Когда он вернулся, то бормотал что-то себе под нос — я расслышала только слово «Рита».
— Джастин, проверь ограду, — велел он.
— Но, дед…
— Пойди проверь. Давай начинай уже.
Я пересекла двор и взялась за ограду. Мне нужно было проверить столбы, проволоку и сетку от лис, чтобы в ней не было дыр. Дед не строил ничего нового на своем участке, но старался поддерживать порядок, чтобы не было неприятных сюрпризов.

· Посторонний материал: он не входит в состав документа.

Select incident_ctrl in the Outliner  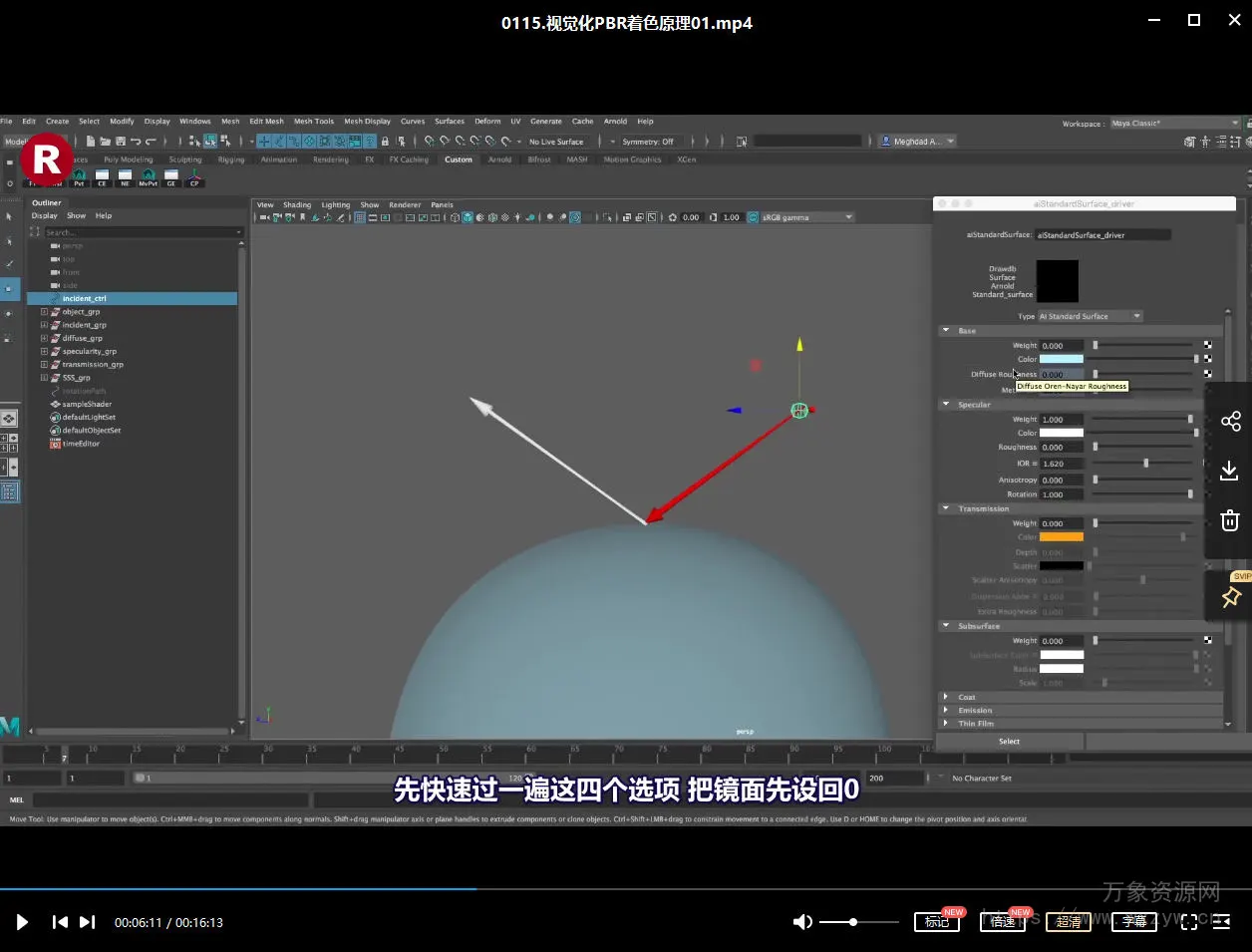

Я медленно шла вдоль ограды, держа руку на проволоке. Я дошла до склона участка, откуда были видны проблески Муррей, бегущей через лес, бурлящей, грязно-коричневой. Затем уклон пошел круто вниз, и больше ничего не было видно. Я находилась в самой дальней части участка. Здесь было только пустое пространство и небо. Больше никого. Ни звуков, ничего вообще. Мне захотелось убежать; отсюда я не видела дом, не видела лес за оградой, не видела ничего, и во мне самой ничего не было, пустота внутри и снаружи, такая же пропасть, как вокруг Стива. Как и в япошках на войне, о которой вспоминал дед, во мне не было смысла. Сердце бешено стучало.
Я бросилась бежать в сторону дома, дотрагиваясь рукой до ограды, пока снова не увидела за деревьями реку. Там берега Удавки сжимали речные воды с обеих сторон, пытаясь обуздать поток. Но вода продолжала бежать. Сердце успокоилось, я перешла через холм и снова увидела дом деда.
Когда я вернулась, дед уже разжег костер, сделал нам бутерброды с ветчиной и яйцами, и мы сидели в раскладных креслах и завтракали. Желток стекал с хлеба и окрашивал ветчину в желтый цвет. Дед щедро посыпал яйца солью, и ее крупинки медленно тонули в желтке. Я собрала кусочком хлеба остатки масла с тарелки.
— Хорошо, да, Джасси? — спросил дед.
— Хорошо, дед.
* * *
Когда папа вышел из флигеля, дед спросил, сможет ли он помочь ему с дровами.
— Они на заднем дворе у Сэнди, — сказал он. — Кузов у твоего пикапа вмещает больше, чем у моего.
— Сколько дров-то? — спросил папа.
— Чтобы на всю зиму хватило, — ответил дед.
— Так сейчас еще декабрь, — заметил папа. — Сколько нам может понадобиться дерева?
— Зима все равно настанет, — проговорил дед. — А дровам нужно время, чтобы высохнуть.
— Ну, как скажешь, — пожал плечами папа.
Я села в пикап между дедом и папой. В кабине было полно папиросной бумаги и пустых упаковок «Белого вола». С зеркала свисали бусы с крестом. Папа вел машину, а дед сидел у окна. Наши колени и лица обдувал ветер.
— Рита звонила, — сказал дед.
— Да ну? — Папа глянул на него, удивленно подняв брови.
— Ага, — кивнул дед.
— Чего она хотела?
Дед высунул голову в окошко, подставив лицо ветру.
— Хочет навестить меня.
— Ты же ее не видел… Сколько лет уже прошло? — Папа нахмурился. — Зачем?
— Зачем? Она моя дочь — вот зачем!
— Спокойно, папа. Я просто спросил.
— Я не виноват, черт побери! Господи! Да ты же был тогда дома.
— Полегче, Роберт. Я просто спросил.
— Почти шесть лет, — сказал дед. — Боже… — Он покачал головой.
На обочине дороги выстроились кенгуру, их серые морды выглядывали из-за деревьев. И когда казалось, что бесконечная вереница этих животных уже закончилась, появлялись новые кенгуру, они наблюдали за нами, подняв лапы.